• _Activity list_:
[1] In the text on the corporate statistical tables, translate this sentence into French: "The Income Tax Act requires corporations to file their return no later than six months after their tax year-end."
[2] Extend the explanatory notes on the corporate statistical tables, picking up after their final sentence.

• _Exercise text_:

——

Corporate Statistical Tables (2007 to 2011 tax years)
The corporate statistical tables provide key tax and accounting information as of December 31, 2013, for all T2 returns that were assessed or reassessed for corporations with tax years that fall within the 2007 to 2011 calendar years. These tables will be released yearly.
Explanatory notes
Who has to file a T2 Corporation Income Tax Return?
All resident corporations (and some non-resident corporations)—including non-profit organizations, tax-exempt corporations, and inactive corporations—have to file a T2 Corporation Income Tax Return for every tax year, even if there is no tax payable. The only exception to this rule is a corporation that was a registered charity throughout the year, which has to file a Registered Charity Information Return. The Income Tax Act requires corporations to file their return no later than six months after their tax year-end. For more information on filing requirements, see Guide T4012, T2 Corporation — Income Tax Guide.
Coverage
The statistics in these tables include corporations with tax years ending in 2007 to 2011 that filed corresponding corporation income tax returns as of December 31, 2013. Given their unique filing requirements, certain insurance and non-resident corporations do not have to file the General Index of Financial Information (GIFI) schedules Footnote 1 , so they are not included in the tables on total assets and total revenue.
The Income Statement (Schedule 125) is used to derive total revenue as well as net income (loss) as reported on corporations’ financial statements. Generally, this net income (loss) will differ from the net income (loss) required for tax purposes as certain income and expenses reported in financial statements are not used in calculating net income (loss) for tax purposes.
Schedule 1 of the T2 Corporation Income Tax Return reconciles the net income (loss) reported in the financial statements and the net income (loss) required for tax purposes. This is the starting point in calculating the taxable income. Taxable income is computed by applying specific deductions and additions included on page 3 of the T2 Corporation Income Tax Return to the net income.
Deductions included on pages 4 to 8 of the T2 tax return are applied to the base amount of Part I tax ( taxable income * 38%) in order to derive tax payable.
Confidentiality
The confidentiality of reported corporate statistics is protected under the Income Tax Act. Only grouped corporate statistics are released as they cannot be used to identify individual corporate information.
In some cases, data have been suppressed for confidentiality purposes. Suppressed information also includes valid zeros. Totals include the suppressed information.
In addition, counts are rounded to the nearest ten, and dollar amounts are rounded to the nearest thousand. Totals may not add up due to rounding or suppression.

——

• _Source material_:
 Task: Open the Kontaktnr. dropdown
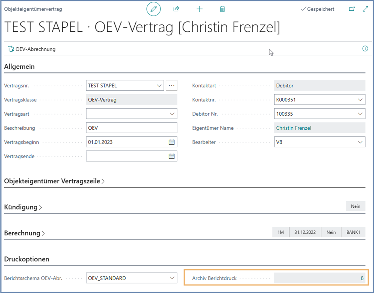tap(360, 100)
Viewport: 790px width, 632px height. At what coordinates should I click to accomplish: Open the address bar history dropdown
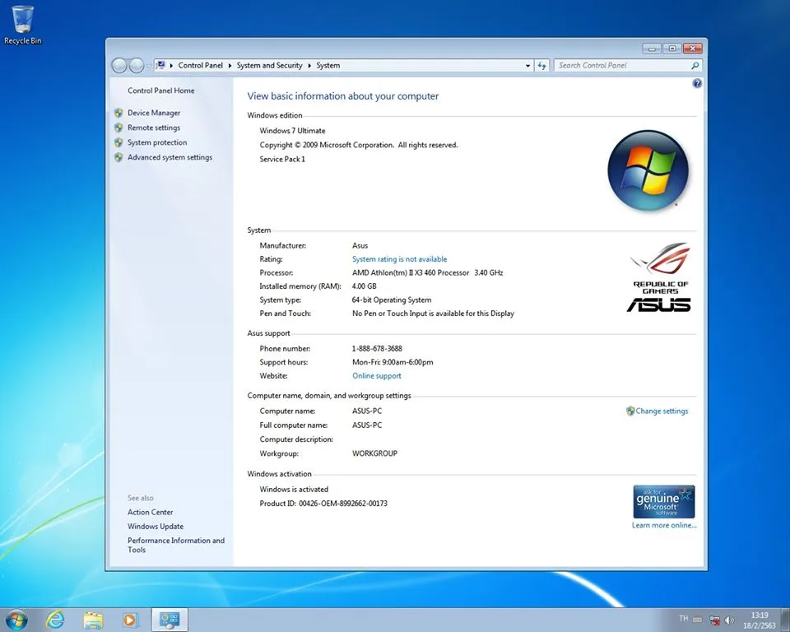pos(527,65)
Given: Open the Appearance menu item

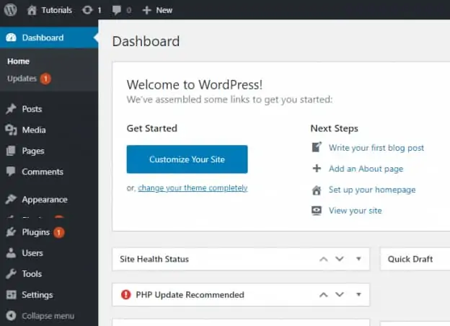Looking at the screenshot, I should point(44,200).
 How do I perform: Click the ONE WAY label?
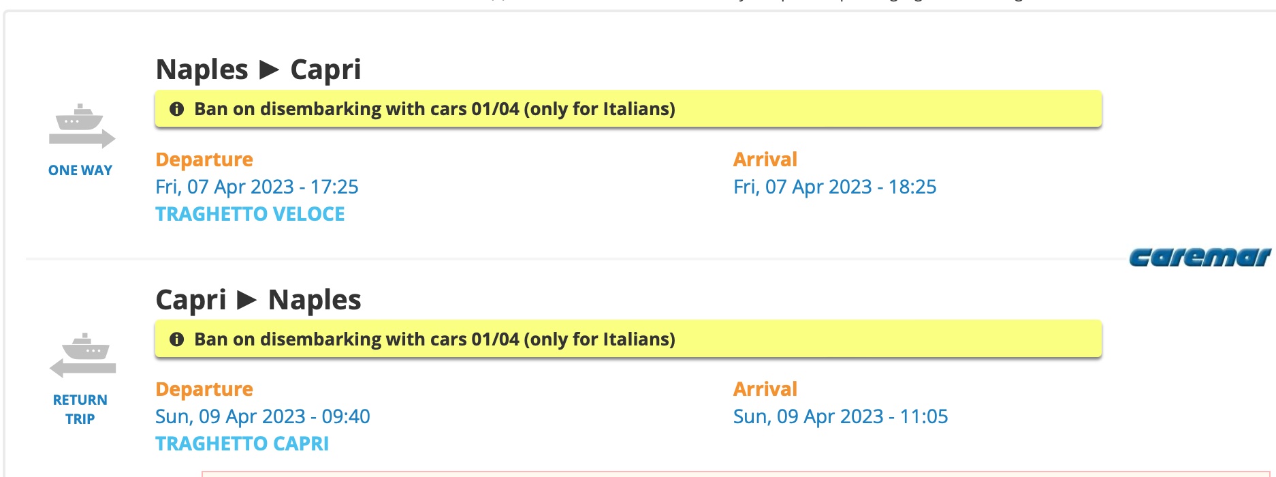point(80,170)
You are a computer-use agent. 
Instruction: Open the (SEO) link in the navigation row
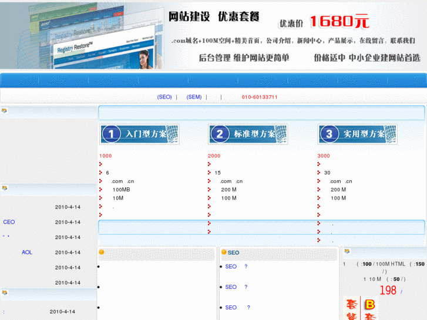(x=164, y=97)
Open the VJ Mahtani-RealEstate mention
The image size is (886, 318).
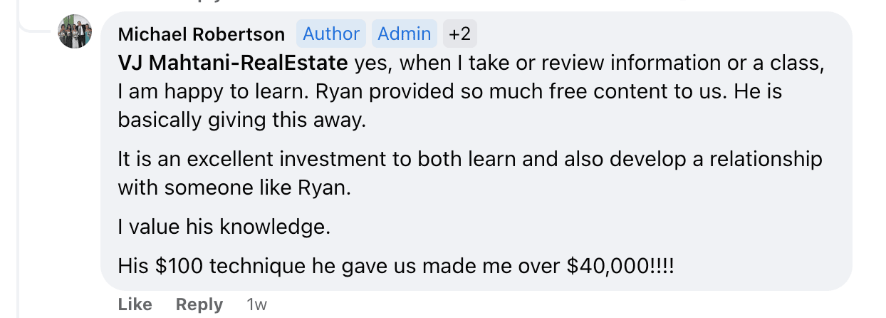coord(232,63)
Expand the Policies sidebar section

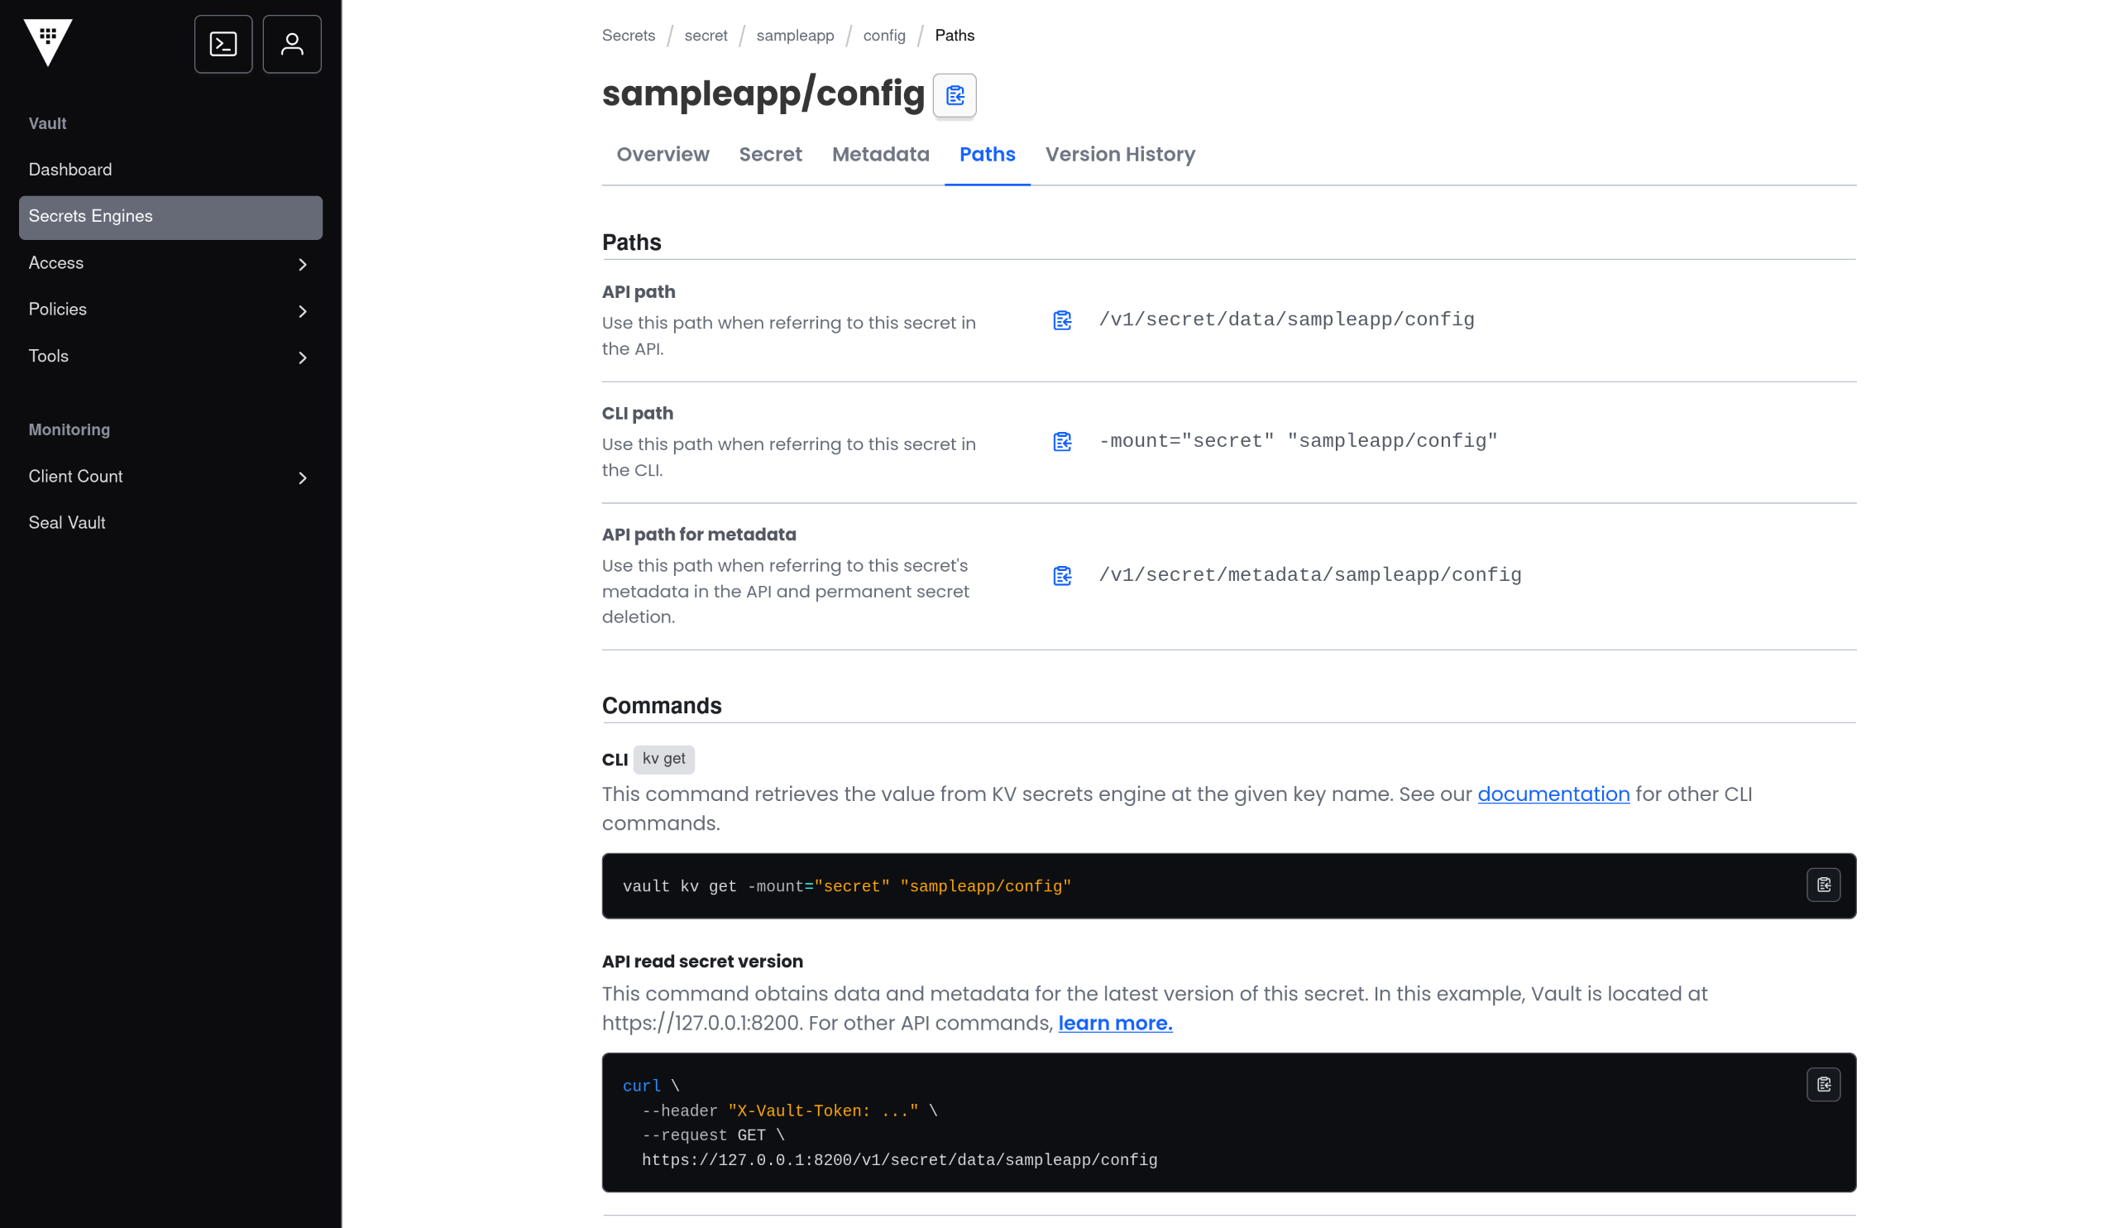170,310
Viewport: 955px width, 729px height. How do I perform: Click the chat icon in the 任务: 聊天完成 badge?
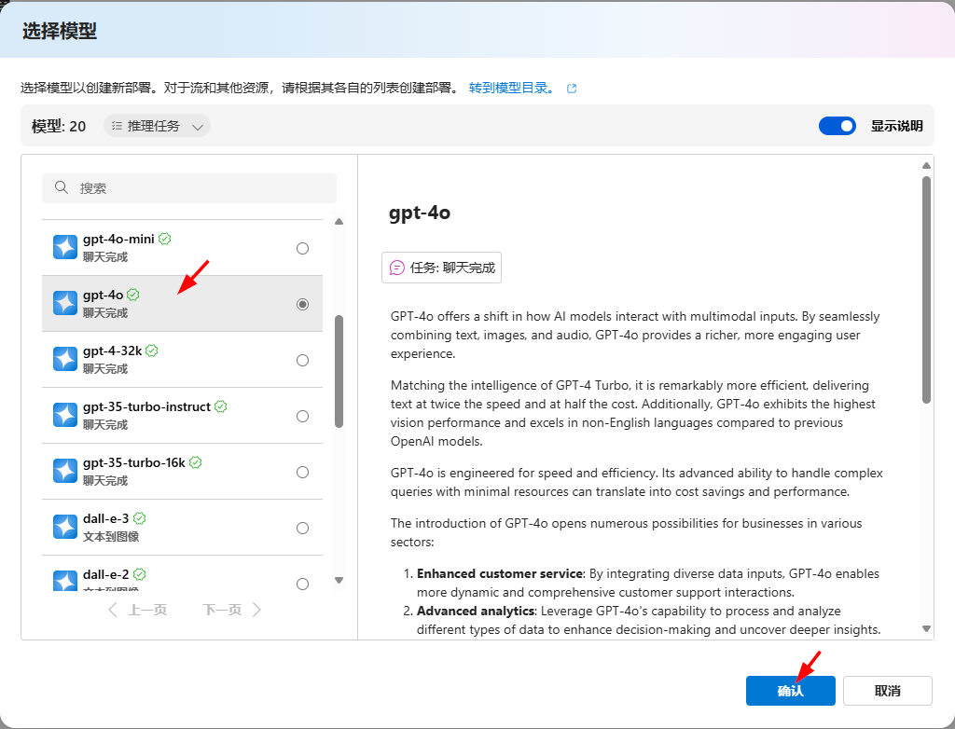tap(396, 268)
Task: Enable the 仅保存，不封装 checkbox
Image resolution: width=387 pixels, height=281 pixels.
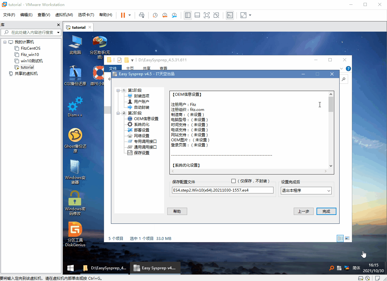Action: (234, 181)
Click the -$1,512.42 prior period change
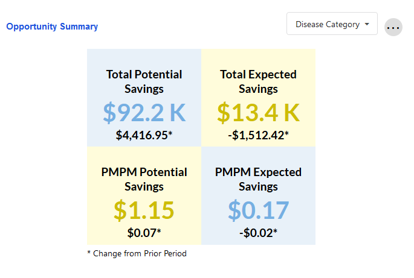The width and height of the screenshot is (414, 278). [x=256, y=135]
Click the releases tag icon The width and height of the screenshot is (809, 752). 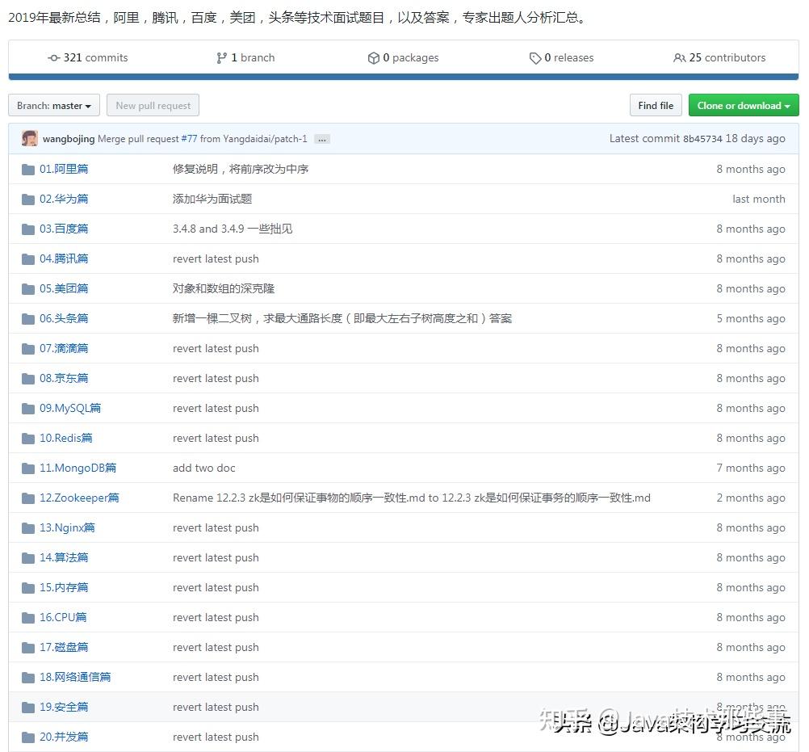point(535,57)
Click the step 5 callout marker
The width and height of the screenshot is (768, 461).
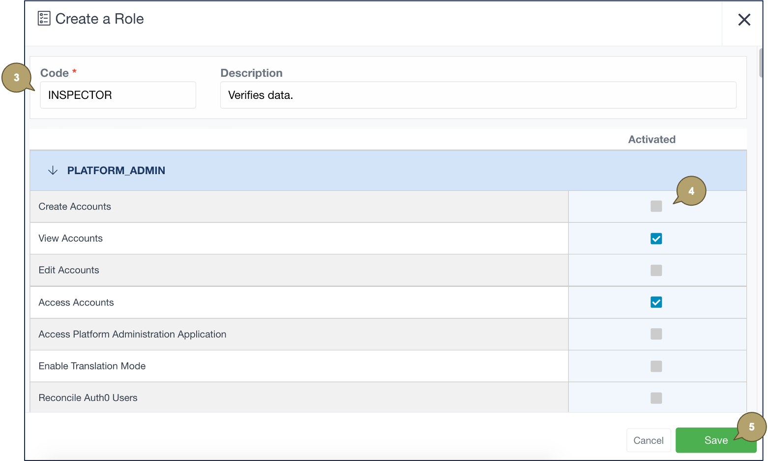pos(751,427)
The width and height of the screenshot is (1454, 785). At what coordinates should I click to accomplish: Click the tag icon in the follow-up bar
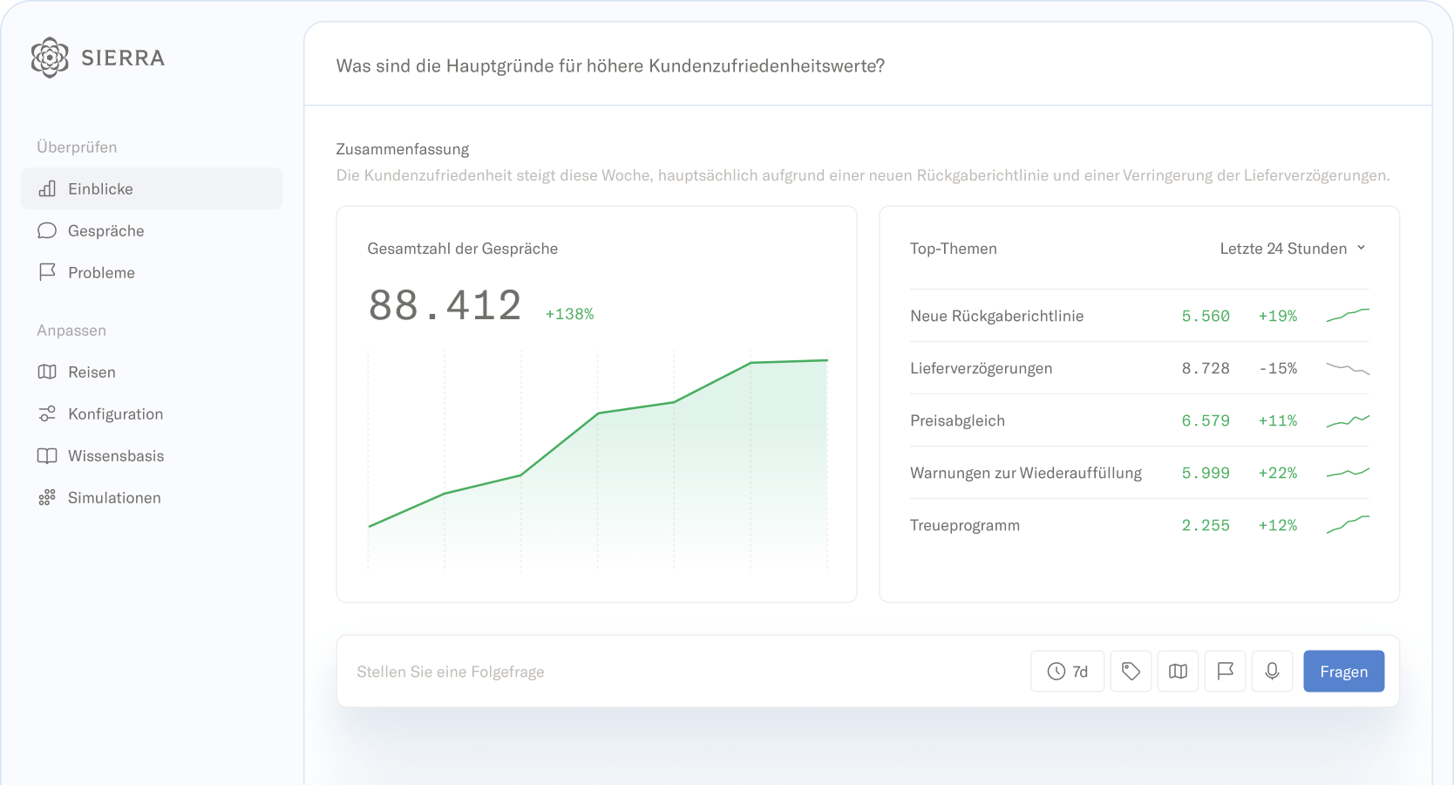(1131, 671)
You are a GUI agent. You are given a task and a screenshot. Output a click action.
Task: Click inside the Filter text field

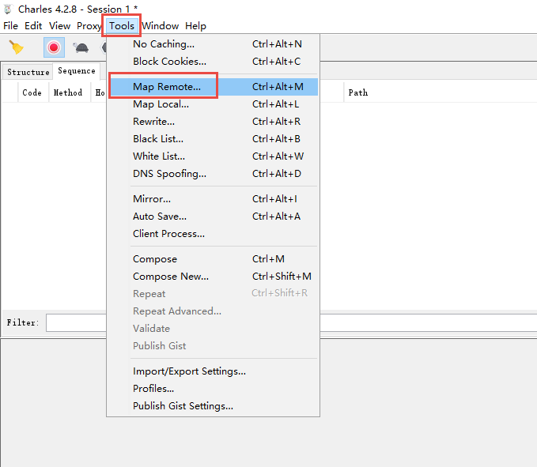point(76,322)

——

• _Answers to this exercise_:
[1] La Loi de l'impôt sur le revenu exige que les sociétés produisent leur déclaration au plus tard six mois après la fin de leur année d'imposition.

[2]
Data sources
The corporate statistical tables reflect corporation income tax returns filed and assessed or reassessed for the tax years that ended in 2007 to 2011. Statistics used to produce these tables come from a database created within the Intelligence, Statistics and Data Directorate of the Canada Revenue Agency (CRA). It contains data on all corporation income tax returns and related schedules as of December 31, 2013. The Business Number (BN) file, as of December 31, 2013, was also used for the North American Industry Classification System codes.
Changes that impact the data
The main changes that affected the corporate income taxes administered by the CRA are:
- On October 6, 2006, the government of Canada signed a memorandum of agreement with the government of Ontario that led to the CRA administering Ontario’s provincial corporate income tax beginning with tax years ending after 2008.
- The small business deduction threshold at which the general federal tax rate applies increased from $400,000 to $500,000 on January 1, 2009.
- The general federal tax rate was 22.12% in 2007 (including a 1.12% surtax), 19.5% in 2008, 19% in 2009, 18% in 2010, and 16.5% in 2011.
- British Columbia’s general corporate tax rate dropped from 12% to 11% effective July 1st, 2008, to 10.5% effective January 1st, 2010 and to 10% on January 1st, 2011. The small business tax rate of 4.5% dropped to 3.5% effective July 1st, 2008 and to 2.5% effective December 1st, 2008.
- Manitoba’s general corporate tax rate dropped from 14.5% to 14% effective January 1st, 2007, to 13% effective July 1st, 2008 and to 12% effective July 1st, 2009. Manitoba’s small business tax rate dropped from 4.5% to 3% effective January 1st, 2007, to 2% effective January 1st, 2008, to 1% effective January 1st, 2009 and to 0% effective December 1st, 2010.
- New Brunswick’s general corporate tax rate dropped from 13% to 12% effective July 1st, 2009, to 11% effective July 1st, 2010 and to 10% effective July 1st, 2011. New Brunswick’s small business tax rate dropped from 2% to 1.5% effective July 1st, 2006; it was increased to 5% effective January 1st, 2007.
- Newfoundland and Labrador reduced its small business tax rate to 4% from 5% for taxation years beginning after March 31st, 2010.
- Nova Scotia reduced its small business tax rate to 4.5% from 5% effective January 1st, 2011.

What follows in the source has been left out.